I consumatori, quindi, avviavano i giudizi per veder riconosciute le proprie ragioni e i Giudici di prime cure si pronunciavano a loro favore. Le banche, tuttavia, interponevano appello. Nelle more dei giudizi di secondo grado intervenivano due sentenze: la prima, quella della Corte costituzionale, dichiarava l’illegittimità dell’art. 11-octies, comma 2, del Decreto Sostegni-bis, nella parte in cui disponeva, per i contratti di finanziamento sottoscritti prima dell’entrata in vigore della legge di conversione del decreto legge, l’applicazione della normativa secondaria delle disposizioni di trasparenza e di vigilanza della Banca d’Italia; la seconda, quella della Corte di Giustizia nel caso “UniCredit Bank Austria AG” che prima facie sembrava superare i princìpi sanciti dal precedente rappresentato dal caso “Lexitor”. Ed è in questo contesto che si apre il confronto tra le due pronunce di merito.

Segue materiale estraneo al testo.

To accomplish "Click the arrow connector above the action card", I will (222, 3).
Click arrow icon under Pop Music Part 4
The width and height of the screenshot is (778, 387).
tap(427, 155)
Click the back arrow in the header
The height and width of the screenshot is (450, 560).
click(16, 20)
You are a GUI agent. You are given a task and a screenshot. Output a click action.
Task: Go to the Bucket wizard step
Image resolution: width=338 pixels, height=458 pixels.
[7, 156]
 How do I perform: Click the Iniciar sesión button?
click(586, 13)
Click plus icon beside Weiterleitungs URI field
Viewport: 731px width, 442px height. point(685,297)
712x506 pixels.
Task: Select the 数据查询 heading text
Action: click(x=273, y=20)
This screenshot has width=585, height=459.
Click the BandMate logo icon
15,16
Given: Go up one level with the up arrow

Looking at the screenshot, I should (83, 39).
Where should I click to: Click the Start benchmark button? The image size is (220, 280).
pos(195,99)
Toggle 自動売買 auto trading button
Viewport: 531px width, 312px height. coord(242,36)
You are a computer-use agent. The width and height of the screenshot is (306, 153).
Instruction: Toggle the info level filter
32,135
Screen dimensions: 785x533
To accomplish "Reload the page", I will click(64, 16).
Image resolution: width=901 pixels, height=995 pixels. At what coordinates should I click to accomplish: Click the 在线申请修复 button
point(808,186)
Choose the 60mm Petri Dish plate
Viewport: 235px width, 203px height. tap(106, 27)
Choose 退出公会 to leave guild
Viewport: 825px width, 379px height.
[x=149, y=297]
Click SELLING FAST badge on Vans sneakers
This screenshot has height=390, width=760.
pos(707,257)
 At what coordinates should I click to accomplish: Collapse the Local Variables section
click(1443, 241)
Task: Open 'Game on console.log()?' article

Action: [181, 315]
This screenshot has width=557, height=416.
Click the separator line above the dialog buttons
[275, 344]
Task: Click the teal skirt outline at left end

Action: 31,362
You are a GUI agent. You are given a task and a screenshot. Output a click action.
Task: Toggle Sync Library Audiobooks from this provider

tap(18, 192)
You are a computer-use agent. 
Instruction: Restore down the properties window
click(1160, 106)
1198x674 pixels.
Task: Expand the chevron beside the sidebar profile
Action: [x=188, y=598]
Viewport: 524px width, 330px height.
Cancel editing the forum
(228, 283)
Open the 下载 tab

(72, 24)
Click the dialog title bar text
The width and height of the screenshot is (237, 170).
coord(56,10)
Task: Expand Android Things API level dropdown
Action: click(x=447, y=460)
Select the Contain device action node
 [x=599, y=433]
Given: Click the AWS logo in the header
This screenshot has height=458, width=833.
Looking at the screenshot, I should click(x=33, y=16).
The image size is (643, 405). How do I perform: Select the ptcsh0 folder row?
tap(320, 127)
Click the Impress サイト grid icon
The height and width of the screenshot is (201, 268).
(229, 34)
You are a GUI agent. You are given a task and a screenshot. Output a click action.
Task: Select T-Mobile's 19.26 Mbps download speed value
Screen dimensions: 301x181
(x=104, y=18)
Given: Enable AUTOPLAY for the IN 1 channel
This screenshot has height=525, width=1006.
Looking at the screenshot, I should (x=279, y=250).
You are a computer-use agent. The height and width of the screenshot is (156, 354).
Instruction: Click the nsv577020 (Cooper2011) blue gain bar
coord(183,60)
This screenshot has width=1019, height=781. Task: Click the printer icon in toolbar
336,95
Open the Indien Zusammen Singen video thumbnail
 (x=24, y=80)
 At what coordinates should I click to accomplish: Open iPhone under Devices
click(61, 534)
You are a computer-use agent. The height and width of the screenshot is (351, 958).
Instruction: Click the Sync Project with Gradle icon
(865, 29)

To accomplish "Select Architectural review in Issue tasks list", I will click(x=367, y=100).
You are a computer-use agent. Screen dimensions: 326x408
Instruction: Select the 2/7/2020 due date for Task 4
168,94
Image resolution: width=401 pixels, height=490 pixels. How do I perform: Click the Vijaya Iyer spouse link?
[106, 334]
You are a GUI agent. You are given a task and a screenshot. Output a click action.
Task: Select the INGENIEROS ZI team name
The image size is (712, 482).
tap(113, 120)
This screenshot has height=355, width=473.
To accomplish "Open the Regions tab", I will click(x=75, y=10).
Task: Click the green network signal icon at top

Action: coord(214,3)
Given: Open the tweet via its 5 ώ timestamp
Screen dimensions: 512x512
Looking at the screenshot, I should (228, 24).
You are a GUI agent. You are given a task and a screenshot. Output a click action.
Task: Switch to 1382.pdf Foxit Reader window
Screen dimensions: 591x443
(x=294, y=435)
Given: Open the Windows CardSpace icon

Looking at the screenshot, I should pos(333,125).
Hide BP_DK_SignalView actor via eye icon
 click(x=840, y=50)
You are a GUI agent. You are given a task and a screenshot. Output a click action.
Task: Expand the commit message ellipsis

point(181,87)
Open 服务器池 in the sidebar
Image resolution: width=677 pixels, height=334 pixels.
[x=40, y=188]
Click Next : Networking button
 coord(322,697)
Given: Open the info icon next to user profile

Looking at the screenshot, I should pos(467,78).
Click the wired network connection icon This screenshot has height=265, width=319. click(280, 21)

Con la prima pronuncia (pubblicata il 10 marzo 2023), il Tribunale di Castrovillari accoglieva l’appello promosso dalla banca e motivava la propria decisione sulla scorta della recente pronuncia della CGUE nel caso “UniCredit Bank Austria AG”. Nel testo della sentenza del Tribunale di Castrovillari si legge che, nonostante la decisione della CGUE avesse ad oggetto l’interpretazione della direttiva 2014/17/UE (in materia di credito ai consumatori con riguardo a beni immobili residenziali), data la formulazione «quasi identica» dell’art. 25, par. 1 della suddetta direttiva e dell’art. 16, par. 1 della direttiva 2008/48/CE, di fatto sarebbe stata esclusa dalla CGUE qualsivoglia possibilità di invocare un trattamento differenziato per le due tipologie di credito. Per tale ragione, i consumatori, anche nel ramo del credito al consumo, avrebbero avuto diritto al rimborso dei soli costi “recurring” e non anche di quelli “up-front”.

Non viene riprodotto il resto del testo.